On the other hand, if a dissolution test as a solution formation test is needed, then perhaps one can do a test using a 50/50 solution of water and ethanol with stirring for half an hour at an rpm of 150 for all products. It is not necessary that the entire drug has to be released or dissolved as long as the results are consistent and reproducible. Such a test can also meet the requirement of a consistency test.

Moreover, a dissolution test is suggested as a consistency test. However, there appears to be nothing consistent about the test itself. For example, one may use any apparatuses (mostly paddle or basket), with any rpm (mostly 50, 75 or 100) using any volume of medium (mostly 250, 500, 900 mL or 1L) having any pH (mostly 1, 4.5, 6.8) of any strength (mostly 0.01 to 0.1M) and having any solubilizing agent (mostly SLS). Further, a dissolution test can be run for any duration of time from 15 minutes to 24 hours. There are no criteria in choosing a consistent experimental condition other than choices based on the discretion of a formulator/analyst to achieve certain DESIRED dissolution characteristics of the product.
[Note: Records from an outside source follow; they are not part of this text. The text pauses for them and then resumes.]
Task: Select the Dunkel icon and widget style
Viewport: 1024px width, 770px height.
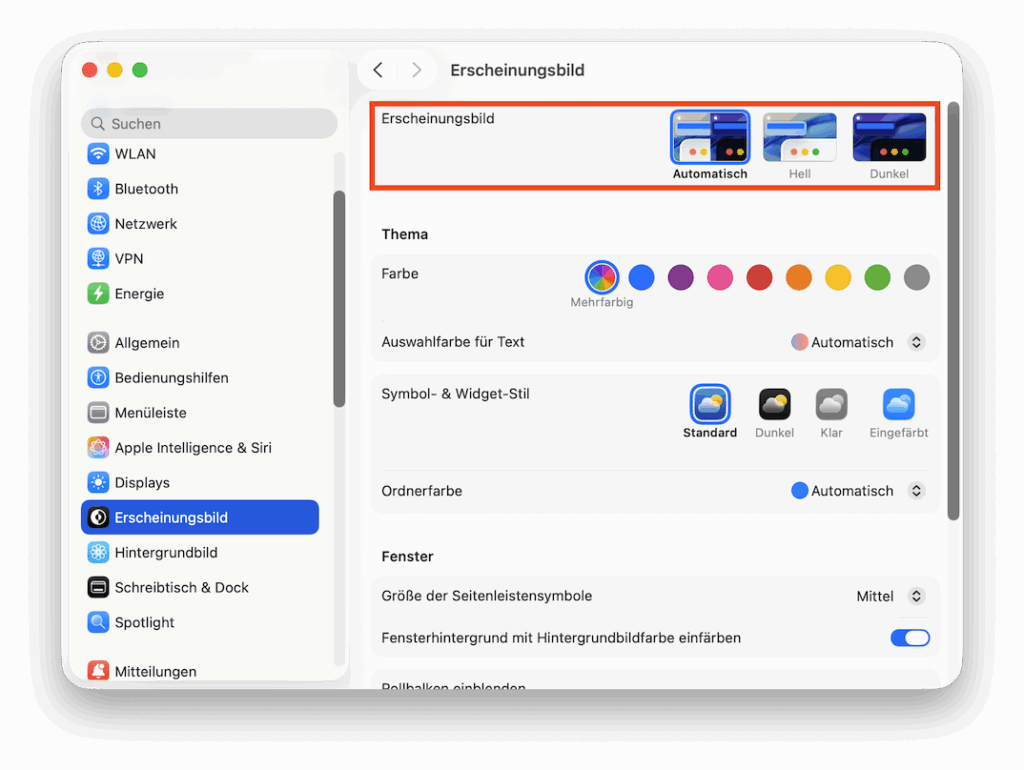Action: coord(774,404)
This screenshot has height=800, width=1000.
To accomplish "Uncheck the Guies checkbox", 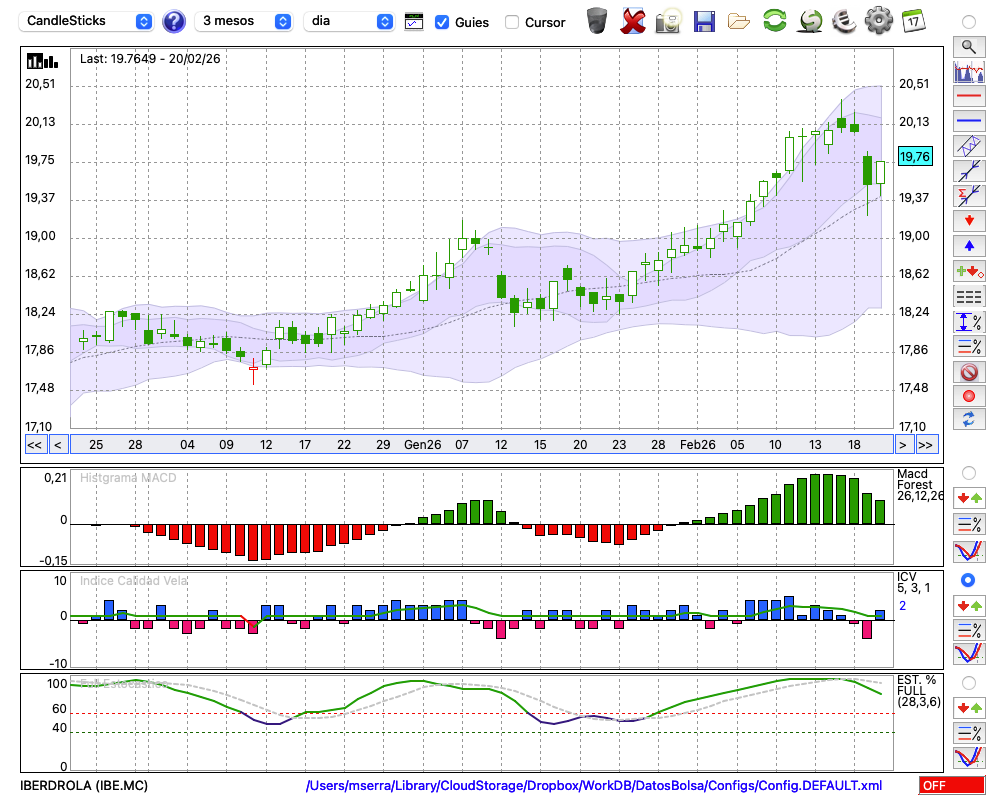I will (443, 22).
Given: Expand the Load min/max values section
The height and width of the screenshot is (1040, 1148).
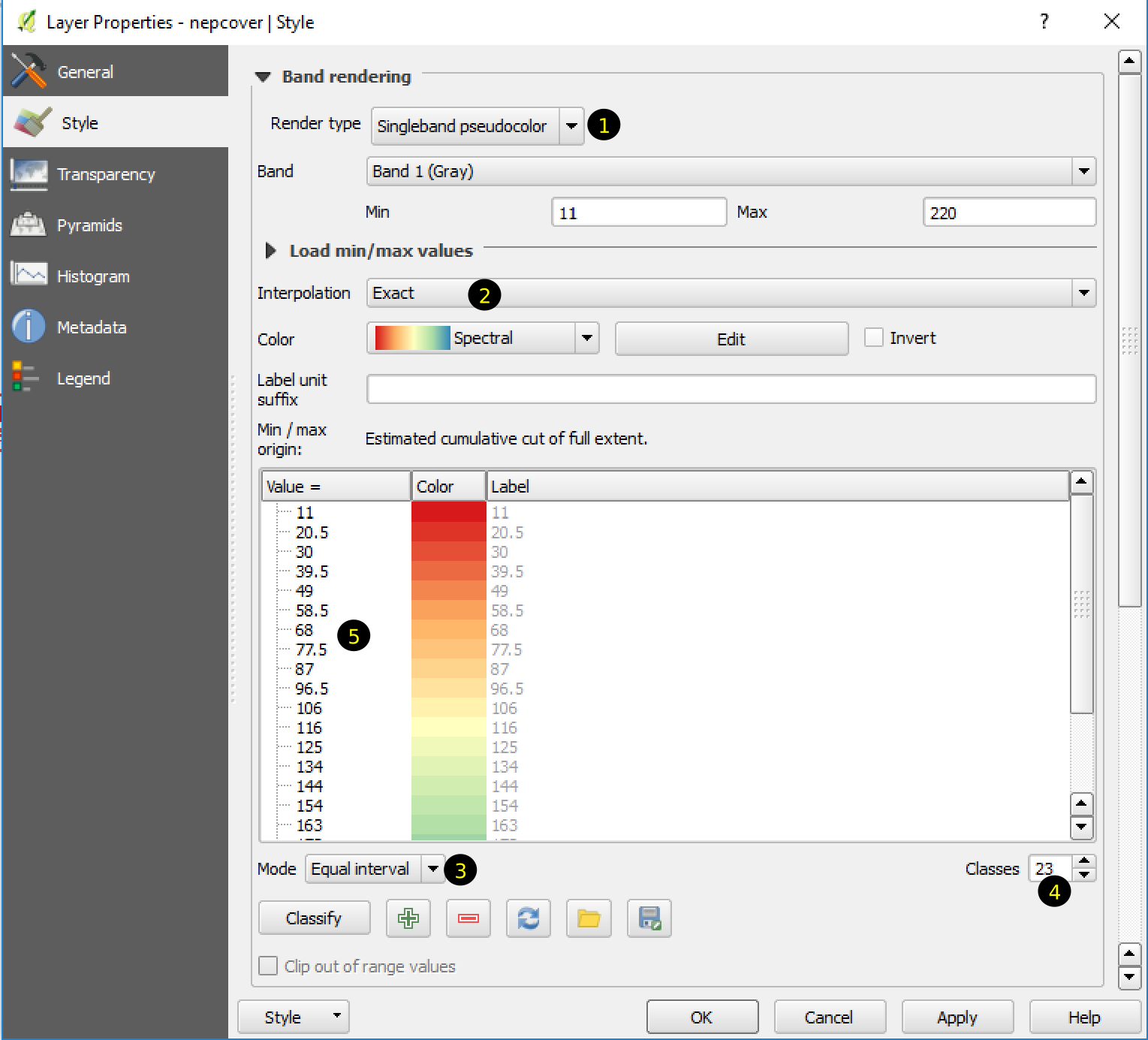Looking at the screenshot, I should (x=271, y=251).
In short, a dissolution test as it is conducted or suggested currently does not appear to provide scientific or logical support. It can be considered a test to monitor batch-to-batch consistency of pharmaceutical products.

So why is a dissolution test conducted? The only reason the test is to be conducted is to assess in vivo dissolution characteristics of a product. This is a very important concept/requirement which somehow has been overlooked and requires urgent attention.